Jake Gyllenhaal, as Dr. Johnny Wilcox, an animal “lover” but really a man who is corrupted by his want to experiment on animals, and Shirley Henderson, as Jennifer, Lucy’s direct aide, partner up to manipulate Mija in getting what they need for the Mirando Corporation. All of these actors and more, help bring a progressive movie to light.
If animal cruelty is what it takes to get food to our table, then how good is our moral if we eat it?
The film begins with Lucy, the promising new head of the family owned company Mirando Corporation, having taken the company over by her sister, presents to the world a new plan for the meat industry. With specifically focusing on pork, little pigs have been placed around the world to be brought up naturally by the local farmers to see which one would become the biggest pig, otherwise known throughout the movie as the super pig.
Okja, a female pig raised in South Korea by Mija and her father, becomes that super pig. Unaware of the agreement between the company and the competitors, Mija was in shock when her father gave Okja to Dr. Johnny, who presented them with the publication for raising the now super pig. Mija decides to run away and save Okja, but she is not alone in doing so.
The audience will witness how these pigs will be killed, and can only imagine the extent of the pigs about to be killed. This everlasting impression is what director Bong Joon-ho, an activist through this artwork, wants the audience to retain. If the movie toned down the impact of the cruelty, then it would not have been taken as seriously.
As Netflix faced the backlash from French film critics for not having this film be released theatrically, the press was quiet by the end of the movie. I happened to attend the press screening for this film, where Netflix’s logo received boos all around.
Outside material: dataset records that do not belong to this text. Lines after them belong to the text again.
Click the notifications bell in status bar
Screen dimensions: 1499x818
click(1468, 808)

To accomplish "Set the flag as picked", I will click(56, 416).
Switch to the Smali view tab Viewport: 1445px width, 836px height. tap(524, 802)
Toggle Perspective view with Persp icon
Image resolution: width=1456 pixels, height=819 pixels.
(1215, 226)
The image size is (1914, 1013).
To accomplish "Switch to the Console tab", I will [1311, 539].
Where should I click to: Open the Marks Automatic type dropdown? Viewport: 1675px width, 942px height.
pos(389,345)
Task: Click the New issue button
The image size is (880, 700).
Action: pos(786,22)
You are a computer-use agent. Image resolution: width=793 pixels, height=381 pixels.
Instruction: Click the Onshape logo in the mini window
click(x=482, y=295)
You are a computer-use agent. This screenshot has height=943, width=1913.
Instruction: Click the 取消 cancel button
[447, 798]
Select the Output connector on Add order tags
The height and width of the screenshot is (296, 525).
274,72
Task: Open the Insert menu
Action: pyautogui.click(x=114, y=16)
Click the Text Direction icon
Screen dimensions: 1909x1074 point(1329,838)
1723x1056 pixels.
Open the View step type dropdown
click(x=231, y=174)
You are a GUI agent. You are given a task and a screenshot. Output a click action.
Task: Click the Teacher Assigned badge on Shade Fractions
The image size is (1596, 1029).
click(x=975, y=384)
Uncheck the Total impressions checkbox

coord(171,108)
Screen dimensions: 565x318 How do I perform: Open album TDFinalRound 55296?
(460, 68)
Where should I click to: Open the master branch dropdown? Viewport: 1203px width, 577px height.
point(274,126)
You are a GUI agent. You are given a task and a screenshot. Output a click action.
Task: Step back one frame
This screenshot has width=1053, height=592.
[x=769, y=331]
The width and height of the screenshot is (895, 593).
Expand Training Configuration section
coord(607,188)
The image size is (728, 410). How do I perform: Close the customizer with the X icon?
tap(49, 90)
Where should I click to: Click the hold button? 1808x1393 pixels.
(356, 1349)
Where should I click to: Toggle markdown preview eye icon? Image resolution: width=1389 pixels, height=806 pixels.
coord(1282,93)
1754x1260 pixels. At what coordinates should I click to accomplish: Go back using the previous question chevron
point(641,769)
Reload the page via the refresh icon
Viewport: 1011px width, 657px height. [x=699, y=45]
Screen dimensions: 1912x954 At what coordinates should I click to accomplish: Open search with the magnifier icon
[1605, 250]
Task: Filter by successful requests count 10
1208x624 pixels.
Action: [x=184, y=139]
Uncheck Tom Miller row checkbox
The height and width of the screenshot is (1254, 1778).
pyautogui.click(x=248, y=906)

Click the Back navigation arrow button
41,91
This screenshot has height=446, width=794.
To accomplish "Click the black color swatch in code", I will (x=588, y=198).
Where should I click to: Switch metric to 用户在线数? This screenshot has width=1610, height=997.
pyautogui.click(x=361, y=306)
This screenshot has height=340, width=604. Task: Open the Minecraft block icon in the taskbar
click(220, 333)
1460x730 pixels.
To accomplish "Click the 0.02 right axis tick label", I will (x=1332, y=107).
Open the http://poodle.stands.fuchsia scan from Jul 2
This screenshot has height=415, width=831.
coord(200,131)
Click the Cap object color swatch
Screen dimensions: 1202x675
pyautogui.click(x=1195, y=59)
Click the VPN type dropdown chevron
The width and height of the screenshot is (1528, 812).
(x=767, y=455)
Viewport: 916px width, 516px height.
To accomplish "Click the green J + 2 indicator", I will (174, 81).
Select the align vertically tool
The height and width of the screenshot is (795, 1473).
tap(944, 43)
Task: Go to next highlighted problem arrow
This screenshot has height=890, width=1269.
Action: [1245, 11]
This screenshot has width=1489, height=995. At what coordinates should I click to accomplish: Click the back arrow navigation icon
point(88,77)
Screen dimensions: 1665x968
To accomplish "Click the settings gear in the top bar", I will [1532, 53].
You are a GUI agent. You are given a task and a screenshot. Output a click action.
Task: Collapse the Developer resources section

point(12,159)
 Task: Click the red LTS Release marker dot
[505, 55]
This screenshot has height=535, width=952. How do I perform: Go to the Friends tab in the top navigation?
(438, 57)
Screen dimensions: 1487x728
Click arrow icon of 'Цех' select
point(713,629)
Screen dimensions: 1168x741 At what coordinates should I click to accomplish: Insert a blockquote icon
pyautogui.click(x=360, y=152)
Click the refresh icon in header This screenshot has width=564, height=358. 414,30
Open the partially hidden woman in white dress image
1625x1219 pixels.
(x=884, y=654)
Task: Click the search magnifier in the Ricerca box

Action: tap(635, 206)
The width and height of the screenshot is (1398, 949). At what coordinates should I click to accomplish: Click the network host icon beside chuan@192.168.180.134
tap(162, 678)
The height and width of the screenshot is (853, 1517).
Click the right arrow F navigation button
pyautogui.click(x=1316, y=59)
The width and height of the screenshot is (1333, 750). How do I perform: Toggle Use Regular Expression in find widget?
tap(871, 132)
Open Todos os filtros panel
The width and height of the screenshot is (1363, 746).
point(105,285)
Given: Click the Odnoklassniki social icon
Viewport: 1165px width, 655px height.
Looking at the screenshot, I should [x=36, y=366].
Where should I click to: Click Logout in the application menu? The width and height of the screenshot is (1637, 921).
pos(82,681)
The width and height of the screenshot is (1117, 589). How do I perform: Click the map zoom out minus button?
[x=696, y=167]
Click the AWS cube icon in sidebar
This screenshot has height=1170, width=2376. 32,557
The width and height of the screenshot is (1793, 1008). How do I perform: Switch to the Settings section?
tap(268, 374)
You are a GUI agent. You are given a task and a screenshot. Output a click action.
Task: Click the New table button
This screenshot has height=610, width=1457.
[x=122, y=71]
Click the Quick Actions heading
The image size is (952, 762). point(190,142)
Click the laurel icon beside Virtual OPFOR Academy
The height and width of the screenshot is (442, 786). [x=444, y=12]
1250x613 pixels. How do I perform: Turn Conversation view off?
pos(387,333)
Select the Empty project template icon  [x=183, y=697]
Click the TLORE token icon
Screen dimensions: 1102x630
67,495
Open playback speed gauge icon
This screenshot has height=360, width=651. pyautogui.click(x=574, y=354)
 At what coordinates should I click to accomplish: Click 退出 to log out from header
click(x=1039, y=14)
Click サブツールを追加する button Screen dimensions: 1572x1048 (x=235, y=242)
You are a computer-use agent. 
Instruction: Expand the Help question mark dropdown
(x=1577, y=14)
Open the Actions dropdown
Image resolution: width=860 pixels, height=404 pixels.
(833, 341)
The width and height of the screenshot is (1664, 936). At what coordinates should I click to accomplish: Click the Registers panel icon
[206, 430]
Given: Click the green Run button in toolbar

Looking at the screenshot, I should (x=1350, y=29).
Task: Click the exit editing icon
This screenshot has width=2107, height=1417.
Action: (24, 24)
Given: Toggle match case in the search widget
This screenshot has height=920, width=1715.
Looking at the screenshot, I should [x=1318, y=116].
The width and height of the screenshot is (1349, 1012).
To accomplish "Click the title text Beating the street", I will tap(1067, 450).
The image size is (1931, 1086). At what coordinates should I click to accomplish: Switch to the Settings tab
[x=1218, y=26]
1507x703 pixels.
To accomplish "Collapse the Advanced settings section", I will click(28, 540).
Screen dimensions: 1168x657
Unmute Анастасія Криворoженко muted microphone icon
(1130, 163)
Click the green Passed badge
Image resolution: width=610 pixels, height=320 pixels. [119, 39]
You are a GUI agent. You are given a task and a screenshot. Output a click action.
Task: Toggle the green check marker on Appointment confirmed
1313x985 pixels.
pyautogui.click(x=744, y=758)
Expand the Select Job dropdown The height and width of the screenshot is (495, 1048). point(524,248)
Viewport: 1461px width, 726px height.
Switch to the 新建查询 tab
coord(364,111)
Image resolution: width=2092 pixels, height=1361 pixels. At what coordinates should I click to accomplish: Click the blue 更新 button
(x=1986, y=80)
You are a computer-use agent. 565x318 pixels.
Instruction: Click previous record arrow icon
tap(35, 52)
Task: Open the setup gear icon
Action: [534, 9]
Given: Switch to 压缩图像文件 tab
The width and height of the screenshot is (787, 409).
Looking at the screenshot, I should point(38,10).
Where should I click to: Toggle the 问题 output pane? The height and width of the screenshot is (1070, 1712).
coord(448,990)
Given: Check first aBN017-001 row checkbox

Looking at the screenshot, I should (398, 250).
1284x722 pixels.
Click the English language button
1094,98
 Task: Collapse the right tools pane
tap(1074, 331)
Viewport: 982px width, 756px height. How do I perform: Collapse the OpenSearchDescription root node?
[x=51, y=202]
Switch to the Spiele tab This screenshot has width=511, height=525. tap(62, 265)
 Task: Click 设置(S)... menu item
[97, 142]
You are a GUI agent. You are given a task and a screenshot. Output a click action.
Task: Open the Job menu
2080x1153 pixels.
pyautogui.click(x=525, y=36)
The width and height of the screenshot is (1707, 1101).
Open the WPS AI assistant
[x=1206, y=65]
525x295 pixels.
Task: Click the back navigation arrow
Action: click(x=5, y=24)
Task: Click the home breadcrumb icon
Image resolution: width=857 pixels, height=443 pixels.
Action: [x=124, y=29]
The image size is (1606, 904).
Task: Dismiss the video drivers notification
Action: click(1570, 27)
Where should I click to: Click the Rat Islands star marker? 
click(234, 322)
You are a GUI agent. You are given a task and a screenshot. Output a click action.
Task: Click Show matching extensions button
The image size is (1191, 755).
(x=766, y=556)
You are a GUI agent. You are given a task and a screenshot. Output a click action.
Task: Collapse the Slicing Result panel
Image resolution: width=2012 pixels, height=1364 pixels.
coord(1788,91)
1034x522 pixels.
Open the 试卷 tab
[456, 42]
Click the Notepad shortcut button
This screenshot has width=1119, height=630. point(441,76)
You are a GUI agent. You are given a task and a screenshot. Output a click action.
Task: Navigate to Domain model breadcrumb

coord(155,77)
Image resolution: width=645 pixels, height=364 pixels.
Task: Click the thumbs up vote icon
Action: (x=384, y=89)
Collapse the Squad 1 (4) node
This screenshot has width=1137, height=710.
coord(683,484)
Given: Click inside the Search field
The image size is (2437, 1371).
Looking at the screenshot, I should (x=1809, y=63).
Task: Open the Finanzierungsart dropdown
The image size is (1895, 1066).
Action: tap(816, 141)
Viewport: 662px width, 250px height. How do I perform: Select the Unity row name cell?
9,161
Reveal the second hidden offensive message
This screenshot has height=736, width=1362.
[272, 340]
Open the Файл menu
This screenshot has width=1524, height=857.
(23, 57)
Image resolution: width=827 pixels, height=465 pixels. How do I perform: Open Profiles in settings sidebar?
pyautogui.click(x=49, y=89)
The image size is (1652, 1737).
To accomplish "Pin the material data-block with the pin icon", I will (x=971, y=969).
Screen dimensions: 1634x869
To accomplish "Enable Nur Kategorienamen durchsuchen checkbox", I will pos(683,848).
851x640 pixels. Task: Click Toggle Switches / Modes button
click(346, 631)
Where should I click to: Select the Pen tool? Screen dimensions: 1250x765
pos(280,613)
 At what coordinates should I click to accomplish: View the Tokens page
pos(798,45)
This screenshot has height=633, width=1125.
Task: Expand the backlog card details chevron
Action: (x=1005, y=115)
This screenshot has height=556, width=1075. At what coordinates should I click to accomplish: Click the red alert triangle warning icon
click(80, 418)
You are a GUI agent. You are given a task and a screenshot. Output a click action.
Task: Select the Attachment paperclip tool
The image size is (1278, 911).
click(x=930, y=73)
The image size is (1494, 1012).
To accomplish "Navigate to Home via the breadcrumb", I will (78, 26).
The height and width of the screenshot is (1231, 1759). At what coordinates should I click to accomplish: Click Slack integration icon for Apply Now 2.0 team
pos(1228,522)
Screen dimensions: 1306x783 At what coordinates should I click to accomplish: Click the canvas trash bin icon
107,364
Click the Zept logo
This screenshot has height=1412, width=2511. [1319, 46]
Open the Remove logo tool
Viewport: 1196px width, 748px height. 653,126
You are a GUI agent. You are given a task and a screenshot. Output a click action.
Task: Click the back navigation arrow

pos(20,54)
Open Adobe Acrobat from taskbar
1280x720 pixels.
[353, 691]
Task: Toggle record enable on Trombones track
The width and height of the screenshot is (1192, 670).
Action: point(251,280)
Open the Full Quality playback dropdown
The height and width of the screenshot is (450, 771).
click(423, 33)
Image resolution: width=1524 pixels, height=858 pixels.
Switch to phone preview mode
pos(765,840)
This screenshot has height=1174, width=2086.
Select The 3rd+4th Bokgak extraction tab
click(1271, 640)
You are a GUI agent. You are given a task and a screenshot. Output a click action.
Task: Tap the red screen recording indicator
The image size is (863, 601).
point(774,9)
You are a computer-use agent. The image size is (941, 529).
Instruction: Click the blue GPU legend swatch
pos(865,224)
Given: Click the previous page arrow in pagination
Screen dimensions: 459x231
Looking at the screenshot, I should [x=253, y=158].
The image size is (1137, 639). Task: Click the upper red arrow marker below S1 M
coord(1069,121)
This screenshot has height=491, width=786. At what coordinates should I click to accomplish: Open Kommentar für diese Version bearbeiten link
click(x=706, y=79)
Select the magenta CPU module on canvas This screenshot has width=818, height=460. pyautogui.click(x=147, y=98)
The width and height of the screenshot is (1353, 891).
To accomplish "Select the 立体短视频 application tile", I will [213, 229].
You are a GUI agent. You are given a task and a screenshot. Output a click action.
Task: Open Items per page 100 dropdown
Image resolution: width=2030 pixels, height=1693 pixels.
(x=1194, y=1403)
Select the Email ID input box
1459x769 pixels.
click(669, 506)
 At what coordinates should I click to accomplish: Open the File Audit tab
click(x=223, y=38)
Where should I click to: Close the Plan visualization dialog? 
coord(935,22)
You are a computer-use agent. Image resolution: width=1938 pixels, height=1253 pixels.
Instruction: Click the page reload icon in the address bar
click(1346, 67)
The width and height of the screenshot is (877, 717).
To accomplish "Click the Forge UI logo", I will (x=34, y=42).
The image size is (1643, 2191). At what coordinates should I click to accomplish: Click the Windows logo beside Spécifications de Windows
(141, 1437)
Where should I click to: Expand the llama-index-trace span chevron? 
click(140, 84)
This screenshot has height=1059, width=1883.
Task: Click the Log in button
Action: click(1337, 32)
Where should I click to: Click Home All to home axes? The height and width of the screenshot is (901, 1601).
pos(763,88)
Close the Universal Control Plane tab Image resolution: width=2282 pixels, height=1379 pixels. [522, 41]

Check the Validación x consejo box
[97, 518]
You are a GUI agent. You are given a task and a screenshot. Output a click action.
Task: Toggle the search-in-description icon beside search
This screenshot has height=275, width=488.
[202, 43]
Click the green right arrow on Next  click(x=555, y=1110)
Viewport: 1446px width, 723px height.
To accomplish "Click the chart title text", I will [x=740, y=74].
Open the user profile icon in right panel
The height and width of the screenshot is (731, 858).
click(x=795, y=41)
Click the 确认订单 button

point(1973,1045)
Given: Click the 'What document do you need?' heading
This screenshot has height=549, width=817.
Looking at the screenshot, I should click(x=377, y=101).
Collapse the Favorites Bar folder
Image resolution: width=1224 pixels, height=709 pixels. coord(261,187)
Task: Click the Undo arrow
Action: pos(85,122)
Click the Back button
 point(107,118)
The message of how animals need to be treated better, more humanely, while the need for human health and survival to be maintained, was evident in the tense aura hanging in the air of the screening.
The morality of oneself, companies, and society is the biggest theme within this movie. Greed, reputation, money accompany it as natural assets. This story was told with more than just it’s characters of obvious good and evil, with maybe a bit of good and evil blended together, as most of the characters we saw had good intentions for who they were looking out for. They just wanted their side to survive in the future, and one cannot simply blame someone for that at times.
The technical side did enhance these characters. Okja and Mija were enveloped in lush, green wilderness while Lucy and her company were in a busy city. Dr. Johnny’s lab and where Okja was almost slaughtered were equally gruesome to imagine as actual living conditions. The cinematography and art direction was astounding in natural portrayal while still playing with colors to affect the audience’s mood, especially with mixed personalities. Music and sound, just sound alone, even, affected the mood heavily but at the right times.
This movie is an action drama that one will want to watch again. It will make one feel, whether they display it on their personal laptop or big screen, and that is the objective. It is accessible to many, but will be appreciated for its work in vivid storytelling from what many would call a regular story with a different take and different characters, as how many movies come to be, great acting/casting, and an overall sense of what can be done in one’s life to at least appreciate Earth more, even though this movie is about one lovable pig.